── Given entries

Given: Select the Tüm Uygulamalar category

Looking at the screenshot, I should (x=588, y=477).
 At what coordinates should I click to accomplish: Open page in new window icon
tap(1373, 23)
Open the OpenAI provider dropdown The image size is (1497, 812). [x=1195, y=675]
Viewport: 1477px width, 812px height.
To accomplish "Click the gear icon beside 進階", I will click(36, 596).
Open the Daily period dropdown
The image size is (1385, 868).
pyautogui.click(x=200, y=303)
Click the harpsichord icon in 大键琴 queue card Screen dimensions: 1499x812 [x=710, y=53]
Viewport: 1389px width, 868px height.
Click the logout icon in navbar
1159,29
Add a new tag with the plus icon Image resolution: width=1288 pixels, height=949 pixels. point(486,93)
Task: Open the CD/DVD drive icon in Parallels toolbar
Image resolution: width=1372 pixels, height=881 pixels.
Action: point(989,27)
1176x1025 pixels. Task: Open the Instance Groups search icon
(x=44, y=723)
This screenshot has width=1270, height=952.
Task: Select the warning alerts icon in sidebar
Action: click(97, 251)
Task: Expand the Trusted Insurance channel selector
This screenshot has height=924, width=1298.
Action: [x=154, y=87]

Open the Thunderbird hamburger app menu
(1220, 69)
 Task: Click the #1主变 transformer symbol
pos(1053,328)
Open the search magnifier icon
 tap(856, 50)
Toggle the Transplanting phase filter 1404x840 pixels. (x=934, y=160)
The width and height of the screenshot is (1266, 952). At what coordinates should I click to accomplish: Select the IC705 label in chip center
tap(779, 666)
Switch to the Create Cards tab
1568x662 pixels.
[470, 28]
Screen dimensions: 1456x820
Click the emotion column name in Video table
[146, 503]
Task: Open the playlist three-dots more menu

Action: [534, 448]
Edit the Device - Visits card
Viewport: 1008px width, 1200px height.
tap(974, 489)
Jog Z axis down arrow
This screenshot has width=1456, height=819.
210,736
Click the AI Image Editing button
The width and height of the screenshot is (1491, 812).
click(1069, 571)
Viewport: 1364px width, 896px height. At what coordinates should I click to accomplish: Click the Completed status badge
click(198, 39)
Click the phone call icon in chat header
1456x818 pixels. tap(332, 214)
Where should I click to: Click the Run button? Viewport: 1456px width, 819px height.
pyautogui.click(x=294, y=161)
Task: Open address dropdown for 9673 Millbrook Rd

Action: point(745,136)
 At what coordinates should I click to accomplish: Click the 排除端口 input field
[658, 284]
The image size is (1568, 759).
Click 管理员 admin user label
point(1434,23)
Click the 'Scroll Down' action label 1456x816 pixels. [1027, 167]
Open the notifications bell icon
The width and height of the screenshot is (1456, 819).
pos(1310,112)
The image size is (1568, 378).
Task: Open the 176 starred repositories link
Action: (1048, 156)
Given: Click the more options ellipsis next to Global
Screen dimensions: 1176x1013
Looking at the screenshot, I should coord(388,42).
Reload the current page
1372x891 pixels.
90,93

────

§ **Work instruction**:
Repeat precisely the lines of the data starting at the one containing "Click the AI Image Editing button", last line included.

§ **Solution for this exercise**:
Click the AI Image Editing button
The width and height of the screenshot is (1491, 812).
click(1069, 571)
Viewport: 1364px width, 896px height. At what coordinates should I click to accomplish: Click the Completed status badge
click(198, 39)
Click the phone call icon in chat header
1456x818 pixels. tap(332, 214)
Where should I click to: Click the Run button? Viewport: 1456px width, 819px height.
pyautogui.click(x=294, y=161)
Task: Open address dropdown for 9673 Millbrook Rd

Action: point(745,136)
 At what coordinates should I click to accomplish: Click the 排除端口 input field
[658, 284]
The image size is (1568, 759).
Click 管理员 admin user label
point(1434,23)
Click the 'Scroll Down' action label 1456x816 pixels. [1027, 167]
Open the notifications bell icon
The width and height of the screenshot is (1456, 819).
pos(1310,112)
The image size is (1568, 378).
Task: Open the 176 starred repositories link
Action: (1048, 156)
Given: Click the more options ellipsis next to Global
Screen dimensions: 1176x1013
Looking at the screenshot, I should coord(388,42).
Reload the current page
1372x891 pixels.
90,93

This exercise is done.